I learned to make this soup (which is eaten with tortillas, which will be posted soon) with Rosa, a mother in the Mayan village of Laguna in the Toledo district of Belize.  This is the traditional soup of the Mayan people, which they eat somewhat regularly, often for special occasions but not always only special occasions.  Thank you Rosa for sharing this with me.

Mayan Caldo - Traditional Chicken Soup made in Laguna, Belize.  Thank you Rosa for sharing your recipe with me.

Mayan Caldo – Traditional Chicken Soup

(6 servings)

Ingredients (adapted to those that can be found outside of the Belizian Jungle)

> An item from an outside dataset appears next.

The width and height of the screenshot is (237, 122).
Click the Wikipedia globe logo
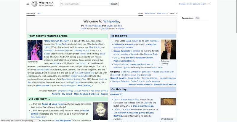[34, 4]
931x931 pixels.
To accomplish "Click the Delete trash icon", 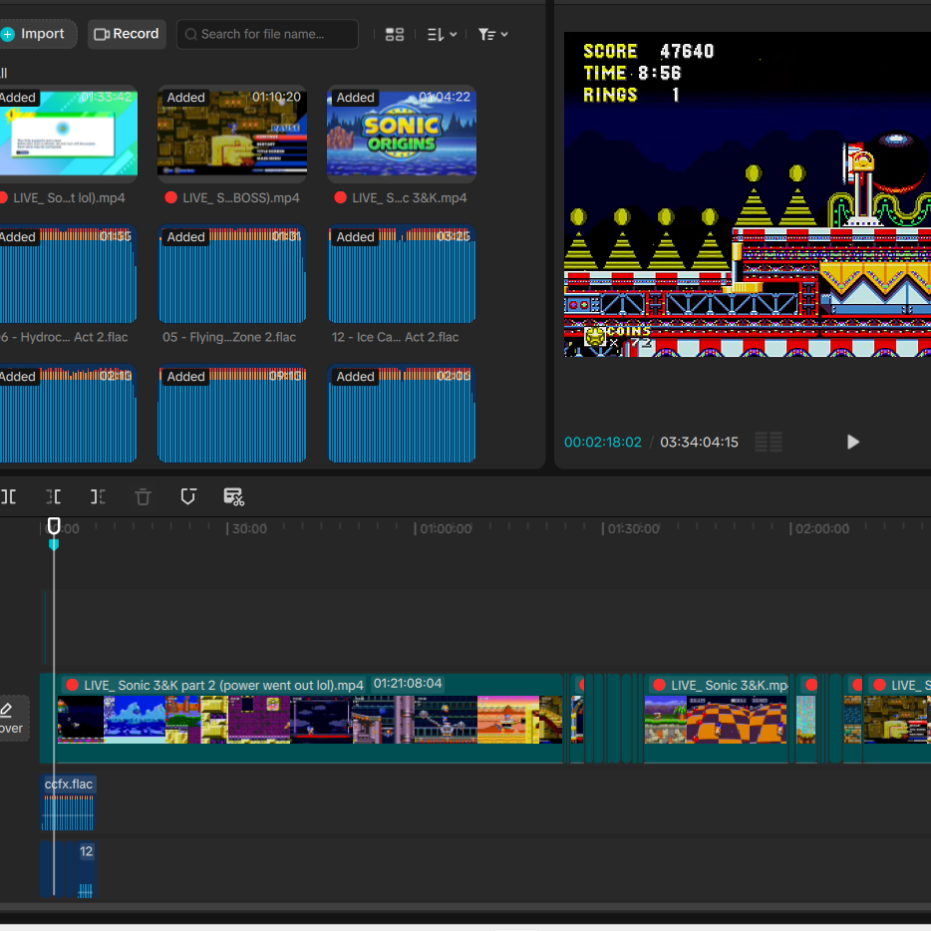I will 144,496.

-2 lb potatoes, peeled and chopped into chunks
-1 lb summer squash (Choco is the actual ingredient – I think summer squash would work as an approximation) cut into chunks
-3 ripe plantain, cut in half and then quarters (lengthwise)
-1/2 a head garlic, mashed
-1 whole chicken, cut into pieces
-1/4 cup chopped fresh cilantro (Kolantro, which is similar to cilantro, is the original ingredient)
-1/4 cup chopped fresh mint
– (1/4 cup Tep leaves, chopped – I have no idea what this was – it smelled somewhat like bergamot)
-2 tsp Annato paste (this is a red pigment made from the Annato plant – apparently it can be found in Latin American/Brazilian stores)
-12 cups water
-Salt, to taste

Directions

Put water into a large soup pot, and drop the washed chicken pieces into it as well as the salt.  Bring to a boil.  Once water is boiling, add the vegetables and then the herbs, then the Annato, but not the plantain.  Reduce heat to a simmer and cook for 30-45 minutes, until the chicken is cooked.  Then add the plantain and cook for a remaining 10 minutes.  This soup is accompanied by corn tortillas.